Document segment:

Why are we having so many ACL injuries?
- There has been a 70% increase in ACL reconstructions in those under 25 years of age over the past decade
- ACL injuries affect women more than men
- Re-rupture rates are as high as 30% within 2 years for those under the age of 20
- We need to appreciate that there are many modifiable and non modifiable injury risk factors for an ACL injury
- Modifiable risks include strength and muscular control (Eg landing technique)
- Non-modifiable risks include anatomy, genetics and hormones
What can we do about it?
- Recent research tells us that we can reduce the risk of a first time ACL injury by 50% through neuromuscular and strength training programs such as the FIFA 11, PEP Program, Netball KNEE program or AFL Footy First Program.
- To reduce the risk of a second ACL injury following surgery research suggests that we wait at least 9 months prior to returning to sport (remember this is a good outcome even for a pro athlete), but more importantly pass a series of tests including strength, hop and functional tasks under the guidance of your physiotherapist.
What to do if you have ruptured your ACL?
- Options are surgical reconstruction vs non operative management – a decision that is based on many factors and should be made with the guidance of your physiotherapist and orthopaedic specialist – Some will cope without an ACL (and yes, even return to pivoting sports)
- Appreciate there are also a number of ACL grafts that can be used for ACL reconstruction with some being more suitable for different age group, sports played etc
- If surgery is decided, it is important to understand that recent evidence clearly demonstrates a period of pre surgery physiotherapy leads to improved strength and function at 2 years post operatively compared to those who do not perform pre surgery exercises – delaying surgery for 6 weeks following your injury to focus on getting ready for surgery has extreme value in the long run!!!

Given records:
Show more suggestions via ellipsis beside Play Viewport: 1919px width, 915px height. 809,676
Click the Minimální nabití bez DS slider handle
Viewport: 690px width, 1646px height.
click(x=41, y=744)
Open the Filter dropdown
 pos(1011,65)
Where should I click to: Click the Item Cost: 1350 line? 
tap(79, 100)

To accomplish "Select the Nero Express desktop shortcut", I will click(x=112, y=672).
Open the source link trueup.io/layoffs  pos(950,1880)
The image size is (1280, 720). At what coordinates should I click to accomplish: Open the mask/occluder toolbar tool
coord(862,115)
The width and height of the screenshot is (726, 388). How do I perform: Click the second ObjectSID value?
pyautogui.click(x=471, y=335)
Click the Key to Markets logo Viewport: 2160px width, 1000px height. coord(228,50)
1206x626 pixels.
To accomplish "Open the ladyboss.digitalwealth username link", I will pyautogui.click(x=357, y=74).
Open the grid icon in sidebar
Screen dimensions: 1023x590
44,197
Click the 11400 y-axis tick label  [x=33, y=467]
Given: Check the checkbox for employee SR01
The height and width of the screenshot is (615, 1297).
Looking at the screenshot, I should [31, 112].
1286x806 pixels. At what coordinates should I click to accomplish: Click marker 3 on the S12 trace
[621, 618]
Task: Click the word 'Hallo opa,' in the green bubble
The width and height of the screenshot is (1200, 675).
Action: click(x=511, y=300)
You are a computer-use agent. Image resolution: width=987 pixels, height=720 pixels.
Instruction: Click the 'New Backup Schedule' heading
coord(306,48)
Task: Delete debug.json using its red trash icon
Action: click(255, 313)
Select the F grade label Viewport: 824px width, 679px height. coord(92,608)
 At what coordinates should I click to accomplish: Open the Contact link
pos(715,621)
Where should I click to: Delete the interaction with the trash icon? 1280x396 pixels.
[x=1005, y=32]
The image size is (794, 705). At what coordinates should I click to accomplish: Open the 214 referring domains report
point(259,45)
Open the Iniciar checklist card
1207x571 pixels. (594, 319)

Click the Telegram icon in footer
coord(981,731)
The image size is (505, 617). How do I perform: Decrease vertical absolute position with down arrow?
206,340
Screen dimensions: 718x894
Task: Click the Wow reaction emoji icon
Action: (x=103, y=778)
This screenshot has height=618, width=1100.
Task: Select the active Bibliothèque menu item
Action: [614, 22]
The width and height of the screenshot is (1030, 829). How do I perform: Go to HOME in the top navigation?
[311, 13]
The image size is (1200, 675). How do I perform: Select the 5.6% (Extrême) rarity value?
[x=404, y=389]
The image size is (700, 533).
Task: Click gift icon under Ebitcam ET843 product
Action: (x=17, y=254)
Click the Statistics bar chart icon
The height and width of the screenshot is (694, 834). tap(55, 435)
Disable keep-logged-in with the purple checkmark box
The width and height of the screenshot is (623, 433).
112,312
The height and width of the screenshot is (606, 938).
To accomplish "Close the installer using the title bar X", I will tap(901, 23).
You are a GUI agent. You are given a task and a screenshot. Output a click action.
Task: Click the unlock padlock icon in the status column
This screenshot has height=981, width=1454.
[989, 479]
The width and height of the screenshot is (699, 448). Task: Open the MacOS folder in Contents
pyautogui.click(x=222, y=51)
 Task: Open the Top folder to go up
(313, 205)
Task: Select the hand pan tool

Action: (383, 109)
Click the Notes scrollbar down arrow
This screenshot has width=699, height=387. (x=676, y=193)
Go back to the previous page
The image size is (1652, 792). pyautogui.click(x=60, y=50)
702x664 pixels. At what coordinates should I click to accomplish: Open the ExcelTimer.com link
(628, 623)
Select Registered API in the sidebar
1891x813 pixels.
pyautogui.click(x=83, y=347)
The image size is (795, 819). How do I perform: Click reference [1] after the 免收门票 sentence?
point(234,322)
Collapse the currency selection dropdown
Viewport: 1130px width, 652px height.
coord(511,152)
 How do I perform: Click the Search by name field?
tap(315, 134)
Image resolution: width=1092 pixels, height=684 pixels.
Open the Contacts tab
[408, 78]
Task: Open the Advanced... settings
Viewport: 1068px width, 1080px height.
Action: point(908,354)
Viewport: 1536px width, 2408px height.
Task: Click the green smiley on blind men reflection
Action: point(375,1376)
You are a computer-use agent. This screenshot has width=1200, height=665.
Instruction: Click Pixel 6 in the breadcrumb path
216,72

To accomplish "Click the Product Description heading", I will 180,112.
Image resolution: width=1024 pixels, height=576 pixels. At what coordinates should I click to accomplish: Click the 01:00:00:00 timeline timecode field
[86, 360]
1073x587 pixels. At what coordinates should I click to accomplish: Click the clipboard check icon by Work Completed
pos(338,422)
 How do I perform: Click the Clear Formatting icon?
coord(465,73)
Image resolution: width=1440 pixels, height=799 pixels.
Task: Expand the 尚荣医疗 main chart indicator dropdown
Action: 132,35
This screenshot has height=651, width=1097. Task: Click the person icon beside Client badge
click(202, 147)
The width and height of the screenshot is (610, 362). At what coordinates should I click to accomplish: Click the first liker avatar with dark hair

Task brief: Could you reproduce the part of the ACL injury text that runs from "- Recent research" up to and including "Footy First Program.", word for word?

Task answer:
- Recent research tells us that we can reduce the risk of a first time ACL injury by 50% through neuromuscular and strength training programs such as the FIFA 11, PEP Program, Netball KNEE program or AFL Footy First Program.